O professor da UFRJ minimiza a possibilidade de que uma eventual exigência de retratação da petista aos militares cause uma crise institucional. “Eu tenho entrevistado militares mais jovens. Um reconhecimento dos comandantes seria bem recebido pela oficialidade jovem.”

As questão é que as recomendações da comissão vão além do pedido de retratação. O relatório pede a retirada de condecorações dadas a acusados de violação e mudança de currículo das escolas militares, além do veto a qualquer celebração do golpe de 1964.

E a reação dos militares de alta patente da reserva já se fez sentir ainda em setembro, quando estrilaram porque o ministro Amorim arrancou dos militares das três forças documento onde eles, ao menos, diziam não ter como negar que houve violações de direitos humanos na ditadura.

Para Fico, a retratação e o pedido de perdão não seriam direcionados às 434 vítimas listadas pela comissão, mas à sociedade como um todo. “A contabilidade macabra do número de mortos, sobretudo os mortos que militavam na esquerda, não dá conta de ver o tipo de violência de outra natureza que se abateu sobre a sociedade de maneira geral. A sociedade brasileira como um todo foi violentada”, afirma Fico.

O historiador diz entender a opção da Comissão da Verdade de apurar apenas “violações graves” no período, mas pondera que, na prática, ela foi restritiva.

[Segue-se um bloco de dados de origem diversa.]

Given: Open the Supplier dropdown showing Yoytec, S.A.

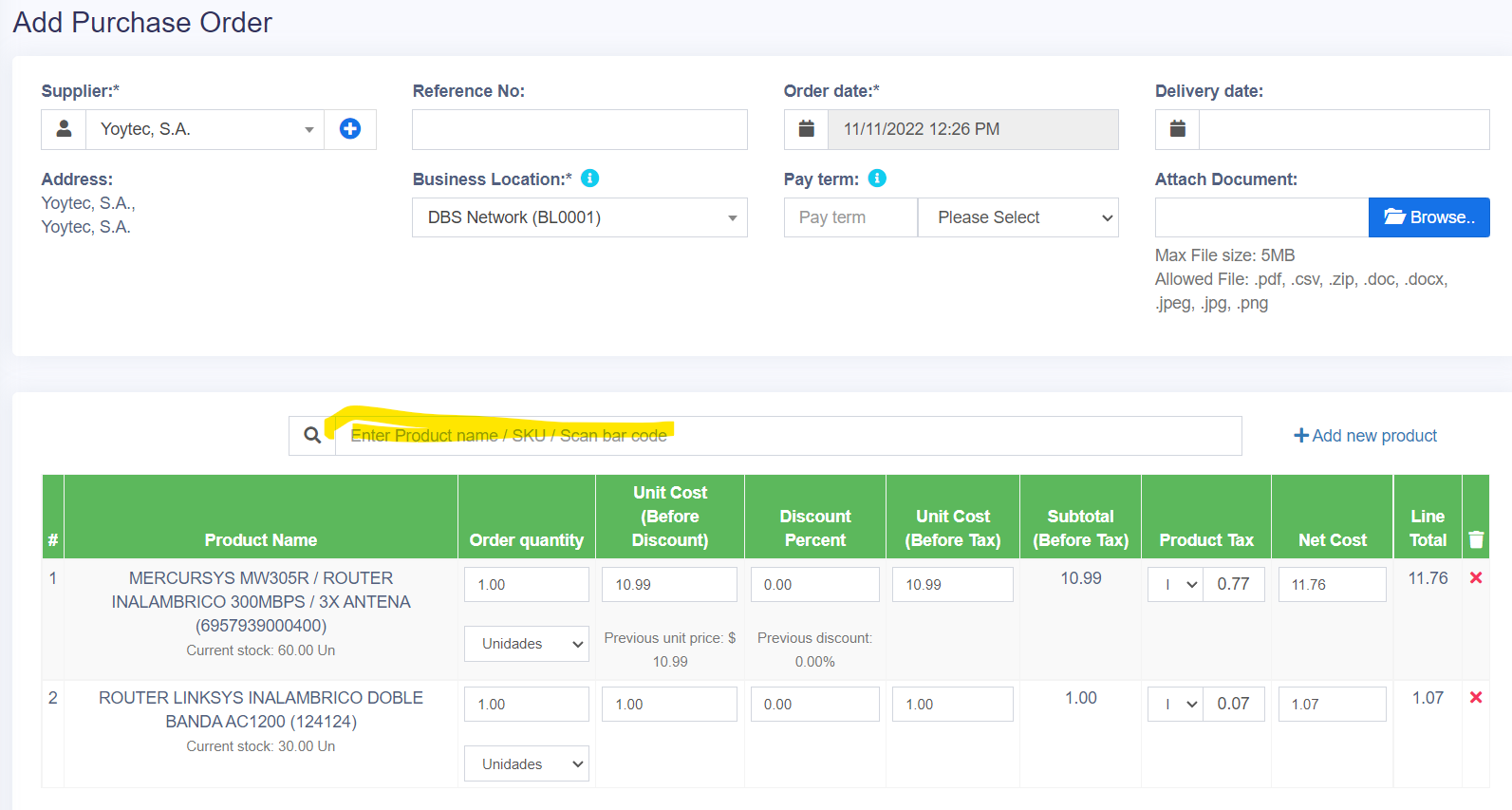Looking at the screenshot, I should point(205,129).
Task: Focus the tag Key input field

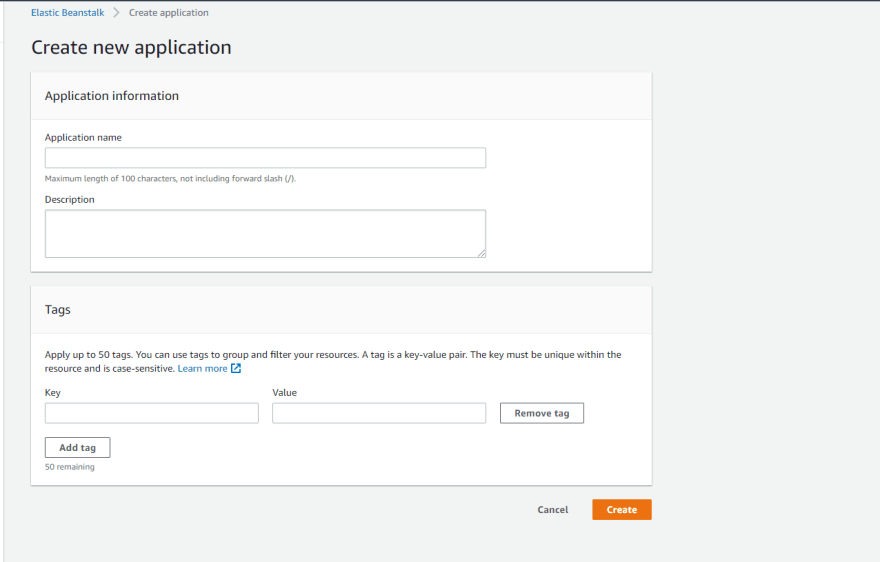Action: (x=152, y=413)
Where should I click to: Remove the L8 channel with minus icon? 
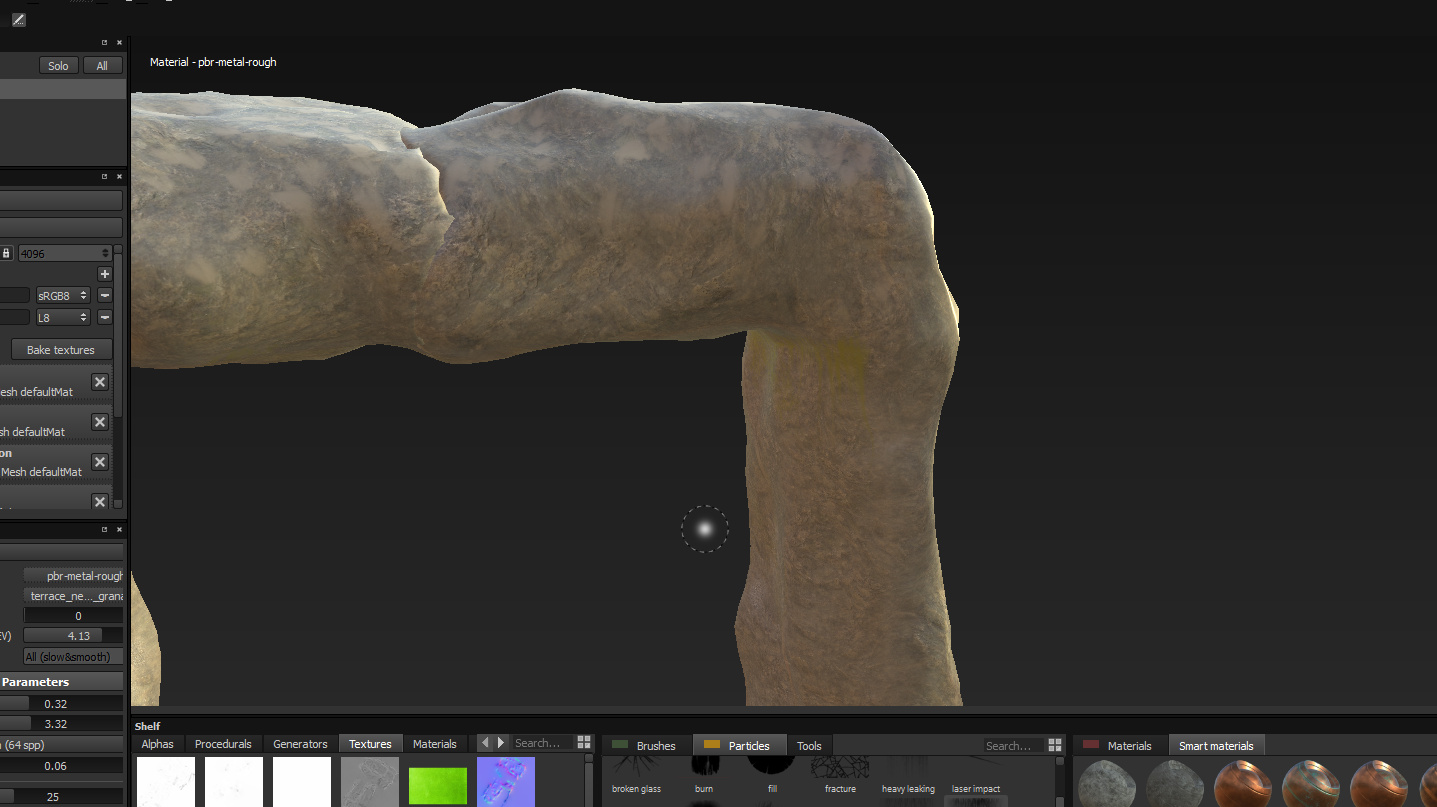click(104, 317)
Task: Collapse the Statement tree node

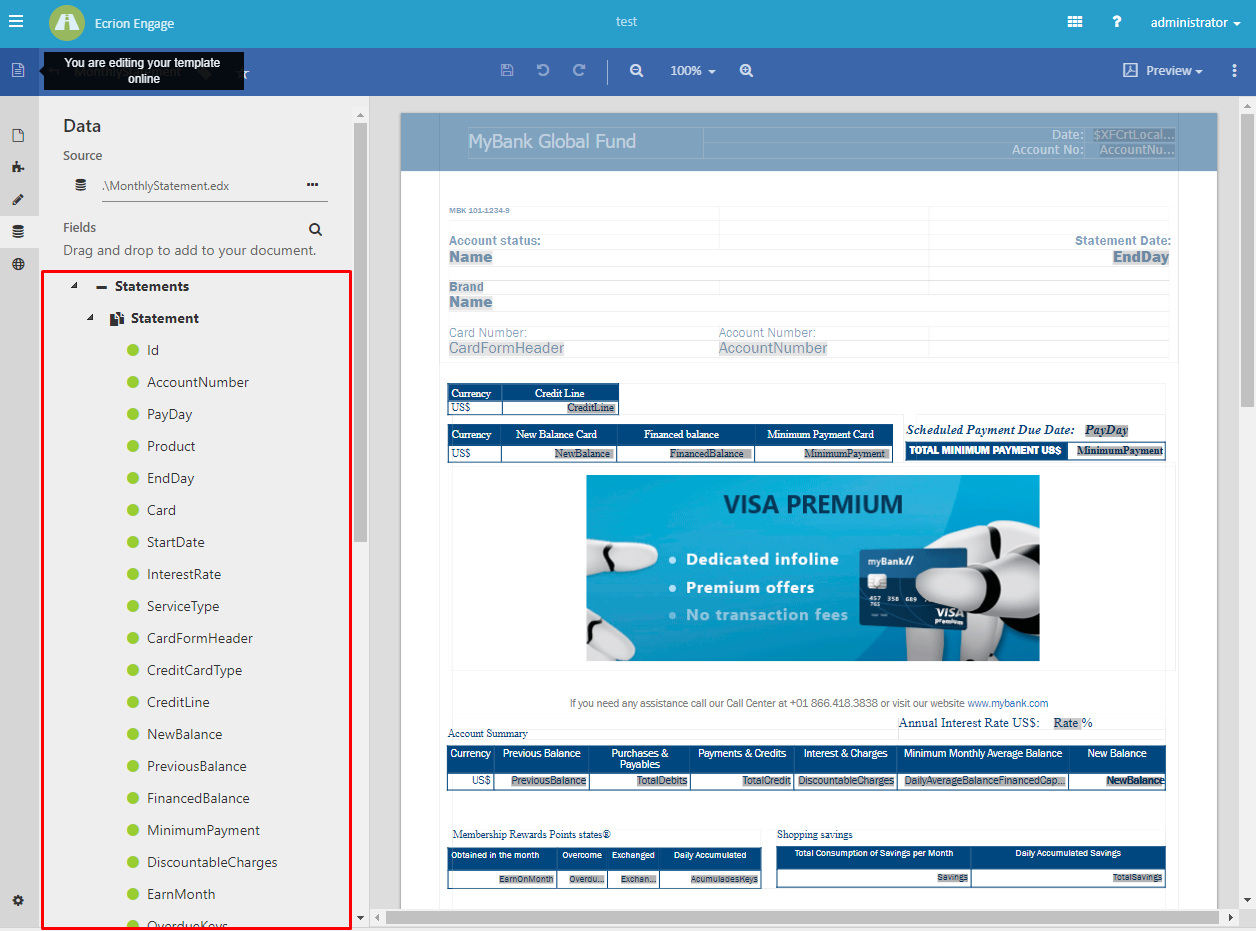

“Os órgãos de informações se espalhavam pelo Brasil inteiro. O serviço de espionagem chegou a ter 2.000 pessoas. Isso afetava o cotidiano de pessoas que nem sequer sabem disso. Os jovens, mas não só os jovens, teriam se mobilizado mais se soubessem que seu pai, seu avô, que não eram da luta armada tiveram um prejuízo dessa ou daquela natureza. Foi investigado, foi espionado. Um grande empenho que a gente tem como historiador é chamar atenção para o prejuízo que as pessoas comuns também sofreram.”